Proximity-magnification dock

Status: idea

What it is: macOS-dock-style hover magnification — across a row (or column) of equal items, the one nearest the cursor scales up, neighbours scale less, tapering to nothing past a set radius. The bulge follows the pointer.

Why we like it: tiny amount of code, self-resetting (far items naturally land back at scale 1), and scale is compositor-cheap. Used in the right place it doubles as a targeting affordance — it literally points at the thing you're about to click.

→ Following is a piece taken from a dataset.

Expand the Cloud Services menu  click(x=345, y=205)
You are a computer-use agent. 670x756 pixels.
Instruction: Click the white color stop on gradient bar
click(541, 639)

Snippet — the whole trick is "distance → 0..1 closeness → size":

// Vanilla, horizontal. 120 = reach in px; 0.5 = max growth (→ 1.5×).
onpointermove = e =>
  document.querySelectorAll(".dock > *").forEach(el => {
    const r = el.getBoundingClientRect();
    const t = Math.max(0, 1 - Math.abs(e.clientX - (r.x + r.width / 2)) / 120);
    el.style.scale = 1 + t * 0.5;
  });

In our apps (all React 19) it belongs in an effect with cached rects + rAF + cleanup, and gated on reduced-motion:

useEffect(() => {
  if (matchMedia("(prefers-reduced-motion: reduce)").matches) return; // clears the bar
  const items = [...dockRef.current.children];
  let rects = items.map(el => el.getBoundingClientRect());            // cache — don't measure per-move
  const remeasure = () => { rects = items.map(el => el.getBoundingClientRect()); };
  const onMove = e => requestAnimationFrame(() => items.forEach((el, i) => {
    const c = rects[i].x + rects[i].width / 2;                        // use clientY + rect.y for a vertical dock
    const t = Math.max(0, 1 - Math.abs(e.clientX - c) / 120);
    el.style.scale = 1 + t * 0.5;
  }));
  window.addEventListener("pointermove", onMove);
  window.addEventListener("resize", remeasure);
  return () => { window.removeEventListener("pointermove", onMove); window.removeEventListener("resize", remeasure); };
}, []);

Fits / avoid:

  • A row/column of ≥ 5 equal icon targets you actually click — tool palettes, icon rails, app launchers. (KDC candidate: the floor-plan tool palette in kdc_void_plannerPalette.tsx, a vertical rail of ~10 tool buttons. Vertical, so drive it off clientY.)
  • 23 item navs — the ripple is invisible with so few items.
  • Step indicators / status strips — those communicate progress/state, not click targets. Magnifying them is semantically confusing and fails the bar (it does no job).

Watch-outs:

  • Layout thrash. getBoundingClientRect() per pointermove forces synchronous layout. Cache the rects (re-measure on resize/scroll), and batch the writes in requestAnimationFrame.
  • Horizontal-only as written (clientX). Swap to clientY + rect.y for a vertical rail.
  • Neighbours overlap rather than push apart. scale doesn't reflow, so a growing item grows over its neighbours instead of displacing them (the real Dock shoves siblings outward). Looks fine with generous gaps/padding; less polished without.
  • transform-origin. For a docked edge, set the origin to that edge (e.g. transform-origin: bottom / left) so items grow out of the dock, not in both directions.
  • Reduced motion + input parity. Bail when prefers-reduced-motion is set; never let the scale affect hit-testing/keyboard order.

Found: Paul, May 2026 — a "proximity hack" snippet. Decoded + React-adapted in-session.